Rajasthan maternal deaths span multiple causes, says Health Minister Khimsar
Synopsis
Key Takeaways
Rajasthan Medical and Health Minister Gajendra Singh Khimsar on Monday, 13 July convened a review meeting with gynaecologists at Swasthya Bhawan, Jaipur, addressing a cluster of recent maternal deaths reported from Kota, Bikaner, Bhilwara, and Banswara. The minister was unequivocal: unlike past incidents, these deaths share no single underlying cause — each involved high-risk patients with distinct, complex medical complications.
What the Cases Show
According to Khimsar, the deceased women were suffering from conditions including anaemia, hypertension, Postpartum Haemorrhage (PPH), and nutritional deficiencies. Most had been referred to government hospitals from other facilities, indicating they were already categorised as high-risk pregnancies before admission.
Gynaecologists present at the meeting noted that severe hypertension during pregnancy can trigger life-threatening cascades — including liver and kidney failure — and that a number of such cases have surfaced recently across the state.
Declining Trend, But Concern Remains
Khimsar pointed to a measurable improvement in the state's maternal mortality record over three consecutive years. Maternal deaths fell from 1,094 in 2023-24 to 986 in 2024-25, and further to 824 in 2025-26 — an overall reduction of approximately 25 per cent during the tenure of the current state government.
Despite this progress, the minister said every maternal death is being treated with the utmost seriousness. He drew a pointed historical comparison: in 2011, 18 women died within three days in Jodhpur due to a single common cause, and eight women died in successive incidents in Jaipur during 2011-12. The current situation, he stressed, is structurally different — but no less urgent.
--------------------
• _Problems and tasks_
[1] Answer these questions from the article on Rajasthan maternal deaths.
(a) At which building did the minister hold the review meeting with gynaecologists?
(b) How many maternal deaths did the state record in 2024-25?
(c) How many women died within three days in Jodhpur in 2011?
[2] Decide whether each statement agrees with the article on Rajasthan maternal deaths. Answer yes or no, and quote the words from the article that settle it.
(a) The recent maternal deaths were reported from Kota, Bikaner, Bhilwara, and Jodhpur.
(b) Most of the deceased women had been referred to government hospitals from other facilities.
(c) The minister said the recent deaths share a single underlying cause.
[3] Carry the article on Rajasthan maternal deaths forward from its last sentence.

• _Given data_
--------------------
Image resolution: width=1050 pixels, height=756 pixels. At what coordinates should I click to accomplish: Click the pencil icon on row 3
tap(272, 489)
--------------------
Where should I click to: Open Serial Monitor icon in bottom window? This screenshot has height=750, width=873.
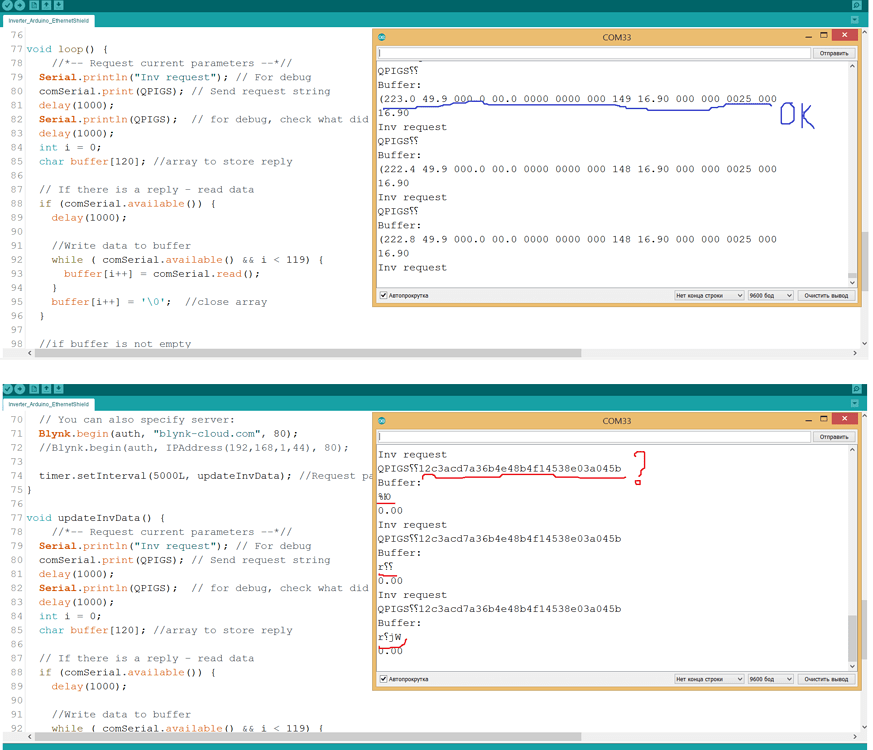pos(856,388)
--------------------
• _Answers_
[1]
(a) Swasthya Bhawan, Jaipur.
(b) 986.
(c) 18.

[2]
(a) No: "reported from Kota, Bikaner, Bhilwara, and Banswara"
(b) Yes: "Most had been referred to government hospitals from other facilities"
(c) No: "these deaths share no single underlying cause"

[3]
Government's Response and Directives
Khimsar conducted detailed videoconference reviews with doctors at Mahatma Gandhi Hospitals in Banswara and Bhilwara, and held individual case reviews with principals and superintendents of medical institutions in Bikaner and Kota. He directed officials to enforce strict infection prevention and control measures across hospitals.
Senior doctors at major government hospitals have been instructed to mentor physicians at smaller peripheral facilities, particularly in the management of referral cases. This, the minister said, would reduce unnecessary referrals of high-risk pregnancies and improve patient outcomes. Senior medical officers were also directed to conduct field visits to monitor the performance of ASHA workers, ANMs, and other frontline healthcare staff.
Gynaecologists' Recommendations
Specialists at the meeting put forward a comprehensive set of recommendations. These included upgrading labour room infrastructure, addressing hospital overcrowding, ensuring early treatment of anaemia at the primary healthcare level, conducting audits of referral cases, maintaining referral-out registers, and establishing dedicated obstetric ICUs.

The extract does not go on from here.